## DO THIS
Reproduce verbatim, in the records below, the lines from the one containing "Click the SAYGI VE ÖZLEMLE ANIYORUZ caption" up to and including the one containing "Action: 716,691".

## DATASET ROWS

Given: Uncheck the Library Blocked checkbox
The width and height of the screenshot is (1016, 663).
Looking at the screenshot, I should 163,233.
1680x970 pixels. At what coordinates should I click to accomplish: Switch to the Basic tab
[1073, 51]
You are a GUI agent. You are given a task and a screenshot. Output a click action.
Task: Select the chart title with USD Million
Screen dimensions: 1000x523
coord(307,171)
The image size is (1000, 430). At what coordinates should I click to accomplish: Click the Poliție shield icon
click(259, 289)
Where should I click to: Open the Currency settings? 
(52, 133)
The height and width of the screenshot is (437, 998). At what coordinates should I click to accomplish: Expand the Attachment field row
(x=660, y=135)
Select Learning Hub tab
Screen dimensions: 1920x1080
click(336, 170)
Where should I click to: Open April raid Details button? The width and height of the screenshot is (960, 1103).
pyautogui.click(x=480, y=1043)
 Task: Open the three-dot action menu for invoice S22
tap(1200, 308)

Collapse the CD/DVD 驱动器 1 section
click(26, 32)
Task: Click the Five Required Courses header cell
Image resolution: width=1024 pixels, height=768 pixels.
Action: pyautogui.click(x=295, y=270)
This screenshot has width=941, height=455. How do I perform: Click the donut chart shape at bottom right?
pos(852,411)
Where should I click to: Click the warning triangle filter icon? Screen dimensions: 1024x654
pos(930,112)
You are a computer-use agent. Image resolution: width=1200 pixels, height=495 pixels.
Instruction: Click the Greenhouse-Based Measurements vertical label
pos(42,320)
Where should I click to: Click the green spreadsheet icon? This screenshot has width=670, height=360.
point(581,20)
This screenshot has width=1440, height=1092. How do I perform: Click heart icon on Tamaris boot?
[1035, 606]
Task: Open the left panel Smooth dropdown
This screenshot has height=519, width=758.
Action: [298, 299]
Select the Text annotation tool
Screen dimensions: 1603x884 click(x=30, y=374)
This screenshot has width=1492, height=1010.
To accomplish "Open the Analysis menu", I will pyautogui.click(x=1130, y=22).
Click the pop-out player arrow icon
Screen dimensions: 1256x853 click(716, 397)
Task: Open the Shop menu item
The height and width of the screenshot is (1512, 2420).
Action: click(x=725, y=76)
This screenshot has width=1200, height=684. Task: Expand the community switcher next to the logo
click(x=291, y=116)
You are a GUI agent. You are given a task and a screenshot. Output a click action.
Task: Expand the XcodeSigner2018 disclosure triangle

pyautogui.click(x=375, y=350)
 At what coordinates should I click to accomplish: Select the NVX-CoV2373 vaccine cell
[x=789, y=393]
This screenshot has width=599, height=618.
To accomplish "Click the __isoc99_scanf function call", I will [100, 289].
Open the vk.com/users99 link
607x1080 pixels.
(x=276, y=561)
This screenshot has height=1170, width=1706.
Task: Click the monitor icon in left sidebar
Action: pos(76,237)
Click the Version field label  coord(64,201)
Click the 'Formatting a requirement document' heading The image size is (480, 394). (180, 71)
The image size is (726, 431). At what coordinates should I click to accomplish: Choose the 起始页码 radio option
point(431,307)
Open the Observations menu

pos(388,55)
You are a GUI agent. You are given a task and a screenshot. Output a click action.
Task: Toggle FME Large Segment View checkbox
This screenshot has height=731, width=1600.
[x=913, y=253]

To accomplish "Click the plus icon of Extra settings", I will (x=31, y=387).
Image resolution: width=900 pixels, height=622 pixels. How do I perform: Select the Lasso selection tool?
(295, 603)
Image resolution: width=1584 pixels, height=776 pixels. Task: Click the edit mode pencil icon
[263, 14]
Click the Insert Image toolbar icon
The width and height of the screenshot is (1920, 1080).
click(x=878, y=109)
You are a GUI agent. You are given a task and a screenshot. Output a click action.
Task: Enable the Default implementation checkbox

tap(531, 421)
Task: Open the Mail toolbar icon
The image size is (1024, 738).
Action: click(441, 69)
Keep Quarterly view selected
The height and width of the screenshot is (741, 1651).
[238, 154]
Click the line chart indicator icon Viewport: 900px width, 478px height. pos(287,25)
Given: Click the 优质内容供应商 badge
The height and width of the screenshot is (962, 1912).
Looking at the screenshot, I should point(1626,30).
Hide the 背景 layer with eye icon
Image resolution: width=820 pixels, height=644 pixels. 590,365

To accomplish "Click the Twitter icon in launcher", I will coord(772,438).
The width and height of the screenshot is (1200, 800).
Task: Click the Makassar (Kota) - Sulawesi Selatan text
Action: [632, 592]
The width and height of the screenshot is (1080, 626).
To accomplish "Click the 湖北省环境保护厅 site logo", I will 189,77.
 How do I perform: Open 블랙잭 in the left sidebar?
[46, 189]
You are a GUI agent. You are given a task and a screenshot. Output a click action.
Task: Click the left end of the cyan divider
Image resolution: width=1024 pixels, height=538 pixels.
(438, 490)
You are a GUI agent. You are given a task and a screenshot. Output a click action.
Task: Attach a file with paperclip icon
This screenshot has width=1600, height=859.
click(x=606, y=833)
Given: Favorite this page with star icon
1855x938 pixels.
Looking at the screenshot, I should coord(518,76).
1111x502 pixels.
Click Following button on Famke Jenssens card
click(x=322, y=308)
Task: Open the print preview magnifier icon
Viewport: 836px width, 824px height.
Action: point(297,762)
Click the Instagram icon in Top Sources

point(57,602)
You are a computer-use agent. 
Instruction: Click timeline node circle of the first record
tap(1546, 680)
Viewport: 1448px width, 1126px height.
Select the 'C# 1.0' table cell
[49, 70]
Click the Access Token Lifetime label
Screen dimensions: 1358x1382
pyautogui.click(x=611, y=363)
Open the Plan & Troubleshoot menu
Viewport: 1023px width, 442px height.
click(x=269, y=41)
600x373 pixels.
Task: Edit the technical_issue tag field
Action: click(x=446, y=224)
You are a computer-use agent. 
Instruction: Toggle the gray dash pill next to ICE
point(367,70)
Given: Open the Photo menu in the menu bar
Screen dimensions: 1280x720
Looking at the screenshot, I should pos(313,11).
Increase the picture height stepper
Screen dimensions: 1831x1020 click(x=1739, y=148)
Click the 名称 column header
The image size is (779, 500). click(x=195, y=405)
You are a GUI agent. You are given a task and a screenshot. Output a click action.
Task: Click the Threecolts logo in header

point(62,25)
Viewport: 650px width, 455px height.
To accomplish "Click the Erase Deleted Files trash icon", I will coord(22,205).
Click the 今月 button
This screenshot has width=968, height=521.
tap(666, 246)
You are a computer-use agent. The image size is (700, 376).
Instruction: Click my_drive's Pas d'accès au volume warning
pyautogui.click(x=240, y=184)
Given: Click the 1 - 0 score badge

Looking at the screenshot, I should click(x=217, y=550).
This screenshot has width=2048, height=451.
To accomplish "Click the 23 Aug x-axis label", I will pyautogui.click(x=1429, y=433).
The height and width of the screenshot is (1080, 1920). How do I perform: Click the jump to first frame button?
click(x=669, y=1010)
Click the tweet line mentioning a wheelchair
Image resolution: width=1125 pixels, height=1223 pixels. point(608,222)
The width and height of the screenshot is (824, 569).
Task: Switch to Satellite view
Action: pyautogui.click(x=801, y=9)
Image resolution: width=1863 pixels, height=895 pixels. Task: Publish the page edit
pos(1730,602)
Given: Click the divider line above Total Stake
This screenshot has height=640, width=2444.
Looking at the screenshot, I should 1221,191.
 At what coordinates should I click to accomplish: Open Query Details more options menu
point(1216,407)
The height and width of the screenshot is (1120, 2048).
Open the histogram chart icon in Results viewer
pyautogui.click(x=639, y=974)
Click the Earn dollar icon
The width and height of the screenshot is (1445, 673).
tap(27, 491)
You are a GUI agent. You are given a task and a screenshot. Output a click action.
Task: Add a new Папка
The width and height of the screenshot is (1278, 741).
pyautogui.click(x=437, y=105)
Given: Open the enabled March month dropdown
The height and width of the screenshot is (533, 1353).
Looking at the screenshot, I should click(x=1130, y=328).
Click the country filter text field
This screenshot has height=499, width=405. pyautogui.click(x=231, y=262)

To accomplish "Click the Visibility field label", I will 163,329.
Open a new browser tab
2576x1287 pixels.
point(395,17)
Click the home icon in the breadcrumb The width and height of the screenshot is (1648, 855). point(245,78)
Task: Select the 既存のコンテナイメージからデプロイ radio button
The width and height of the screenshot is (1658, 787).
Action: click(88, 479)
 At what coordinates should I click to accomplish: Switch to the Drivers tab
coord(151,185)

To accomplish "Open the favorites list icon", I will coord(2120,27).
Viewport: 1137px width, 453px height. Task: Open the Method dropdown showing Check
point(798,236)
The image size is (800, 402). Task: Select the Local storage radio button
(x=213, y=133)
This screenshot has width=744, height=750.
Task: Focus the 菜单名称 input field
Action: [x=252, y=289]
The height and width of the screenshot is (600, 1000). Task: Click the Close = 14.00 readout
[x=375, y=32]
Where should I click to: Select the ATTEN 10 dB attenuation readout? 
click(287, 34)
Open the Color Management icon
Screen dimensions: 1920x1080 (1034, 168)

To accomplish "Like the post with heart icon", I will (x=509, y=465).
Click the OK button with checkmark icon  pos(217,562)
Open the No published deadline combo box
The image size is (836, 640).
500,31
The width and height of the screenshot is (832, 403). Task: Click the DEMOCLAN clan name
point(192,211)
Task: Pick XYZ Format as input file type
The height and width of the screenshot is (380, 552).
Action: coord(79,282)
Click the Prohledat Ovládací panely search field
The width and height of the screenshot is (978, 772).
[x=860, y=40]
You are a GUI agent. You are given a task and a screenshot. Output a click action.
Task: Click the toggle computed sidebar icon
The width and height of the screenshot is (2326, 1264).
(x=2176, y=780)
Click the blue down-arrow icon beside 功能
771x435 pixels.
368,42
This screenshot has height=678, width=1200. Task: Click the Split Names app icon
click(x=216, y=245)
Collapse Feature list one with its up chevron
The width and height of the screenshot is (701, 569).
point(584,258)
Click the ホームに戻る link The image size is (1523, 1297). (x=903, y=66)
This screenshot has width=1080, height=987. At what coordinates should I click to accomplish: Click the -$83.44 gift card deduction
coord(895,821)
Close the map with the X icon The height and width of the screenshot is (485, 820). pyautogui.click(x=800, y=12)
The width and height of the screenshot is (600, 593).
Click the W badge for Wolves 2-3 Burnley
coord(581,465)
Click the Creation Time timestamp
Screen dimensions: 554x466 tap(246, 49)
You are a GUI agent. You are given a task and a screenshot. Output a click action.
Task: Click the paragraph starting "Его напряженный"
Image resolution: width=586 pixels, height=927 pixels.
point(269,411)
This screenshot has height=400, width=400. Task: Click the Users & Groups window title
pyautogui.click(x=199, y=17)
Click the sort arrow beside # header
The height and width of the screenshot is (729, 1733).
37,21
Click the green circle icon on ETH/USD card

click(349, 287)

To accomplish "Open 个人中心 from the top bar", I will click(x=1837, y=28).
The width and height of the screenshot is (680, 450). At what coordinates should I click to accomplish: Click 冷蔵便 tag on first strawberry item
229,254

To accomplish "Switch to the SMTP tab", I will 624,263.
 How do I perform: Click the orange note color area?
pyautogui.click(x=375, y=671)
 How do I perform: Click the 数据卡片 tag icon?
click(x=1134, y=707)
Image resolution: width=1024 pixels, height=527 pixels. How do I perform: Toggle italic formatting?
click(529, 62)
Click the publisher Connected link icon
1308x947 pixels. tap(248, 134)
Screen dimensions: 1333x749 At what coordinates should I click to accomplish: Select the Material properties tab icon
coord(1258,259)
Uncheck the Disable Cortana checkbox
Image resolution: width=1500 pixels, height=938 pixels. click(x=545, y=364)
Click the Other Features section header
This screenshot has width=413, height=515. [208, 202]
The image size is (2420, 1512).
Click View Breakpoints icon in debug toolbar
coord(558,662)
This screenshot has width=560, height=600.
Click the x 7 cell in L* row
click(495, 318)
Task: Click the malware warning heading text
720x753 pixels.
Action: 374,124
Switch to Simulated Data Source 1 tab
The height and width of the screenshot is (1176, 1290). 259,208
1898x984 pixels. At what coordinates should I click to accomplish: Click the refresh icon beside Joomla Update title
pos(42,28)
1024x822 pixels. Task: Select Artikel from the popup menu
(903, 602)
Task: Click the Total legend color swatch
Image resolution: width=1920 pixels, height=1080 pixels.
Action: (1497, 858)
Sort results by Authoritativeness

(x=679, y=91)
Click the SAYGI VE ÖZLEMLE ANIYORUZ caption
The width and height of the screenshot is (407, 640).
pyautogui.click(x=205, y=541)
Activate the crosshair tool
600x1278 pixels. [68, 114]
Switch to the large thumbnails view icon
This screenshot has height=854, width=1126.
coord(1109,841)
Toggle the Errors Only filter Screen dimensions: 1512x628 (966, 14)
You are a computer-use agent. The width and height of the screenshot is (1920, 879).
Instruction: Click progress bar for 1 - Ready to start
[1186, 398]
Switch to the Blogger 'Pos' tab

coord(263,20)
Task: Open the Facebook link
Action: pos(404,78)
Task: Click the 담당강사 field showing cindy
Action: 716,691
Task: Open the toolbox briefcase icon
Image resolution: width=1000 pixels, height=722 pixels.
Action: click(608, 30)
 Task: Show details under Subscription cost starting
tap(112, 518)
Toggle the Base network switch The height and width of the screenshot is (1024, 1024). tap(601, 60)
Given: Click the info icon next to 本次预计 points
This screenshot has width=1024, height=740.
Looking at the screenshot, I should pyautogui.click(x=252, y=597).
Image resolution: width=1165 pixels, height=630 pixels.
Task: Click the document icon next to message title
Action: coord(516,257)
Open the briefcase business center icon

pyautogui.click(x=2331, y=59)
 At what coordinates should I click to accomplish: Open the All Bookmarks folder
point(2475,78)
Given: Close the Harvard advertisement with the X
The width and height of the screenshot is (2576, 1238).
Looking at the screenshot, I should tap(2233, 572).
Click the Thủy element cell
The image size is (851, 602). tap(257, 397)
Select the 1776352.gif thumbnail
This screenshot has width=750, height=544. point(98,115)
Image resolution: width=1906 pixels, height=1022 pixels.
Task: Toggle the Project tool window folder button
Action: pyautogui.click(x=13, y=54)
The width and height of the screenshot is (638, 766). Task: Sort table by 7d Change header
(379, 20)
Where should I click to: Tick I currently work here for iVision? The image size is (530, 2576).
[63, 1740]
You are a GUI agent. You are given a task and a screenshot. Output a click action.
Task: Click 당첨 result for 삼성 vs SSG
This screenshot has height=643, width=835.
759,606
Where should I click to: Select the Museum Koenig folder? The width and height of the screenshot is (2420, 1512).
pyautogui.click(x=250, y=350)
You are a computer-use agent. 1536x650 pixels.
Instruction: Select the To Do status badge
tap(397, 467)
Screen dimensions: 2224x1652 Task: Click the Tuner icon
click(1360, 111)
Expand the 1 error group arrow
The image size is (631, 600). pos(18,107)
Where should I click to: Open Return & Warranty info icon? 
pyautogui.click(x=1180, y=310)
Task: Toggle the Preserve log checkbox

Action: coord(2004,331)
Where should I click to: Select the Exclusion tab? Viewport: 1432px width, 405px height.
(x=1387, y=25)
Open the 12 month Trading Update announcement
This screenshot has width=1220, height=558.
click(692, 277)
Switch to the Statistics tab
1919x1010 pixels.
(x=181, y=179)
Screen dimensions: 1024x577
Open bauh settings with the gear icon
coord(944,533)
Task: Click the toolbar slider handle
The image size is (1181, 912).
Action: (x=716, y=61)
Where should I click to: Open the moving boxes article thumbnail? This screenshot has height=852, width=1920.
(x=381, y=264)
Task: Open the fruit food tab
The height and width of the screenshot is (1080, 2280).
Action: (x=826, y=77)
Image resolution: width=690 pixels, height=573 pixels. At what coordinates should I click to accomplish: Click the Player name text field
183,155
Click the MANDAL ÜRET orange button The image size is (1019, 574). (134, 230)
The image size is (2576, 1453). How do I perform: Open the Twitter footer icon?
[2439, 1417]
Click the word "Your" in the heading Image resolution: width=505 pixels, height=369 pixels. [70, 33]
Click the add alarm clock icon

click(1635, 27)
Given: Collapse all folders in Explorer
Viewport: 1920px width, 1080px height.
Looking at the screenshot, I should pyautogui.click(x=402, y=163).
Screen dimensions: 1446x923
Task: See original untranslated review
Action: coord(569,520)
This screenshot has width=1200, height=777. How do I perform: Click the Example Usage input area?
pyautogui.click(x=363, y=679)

## RESULT
Click the SAYGI VE ÖZLEMLE ANIYORUZ caption
The width and height of the screenshot is (407, 640).
pyautogui.click(x=205, y=541)
Activate the crosshair tool
600x1278 pixels. [68, 114]
Switch to the large thumbnails view icon
This screenshot has height=854, width=1126.
coord(1109,841)
Toggle the Errors Only filter Screen dimensions: 1512x628 (966, 14)
You are a computer-use agent. The width and height of the screenshot is (1920, 879).
Instruction: Click progress bar for 1 - Ready to start
[1186, 398]
Switch to the Blogger 'Pos' tab

coord(263,20)
Task: Open the Facebook link
Action: pos(404,78)
Task: Click the 담당강사 field showing cindy
Action: 716,691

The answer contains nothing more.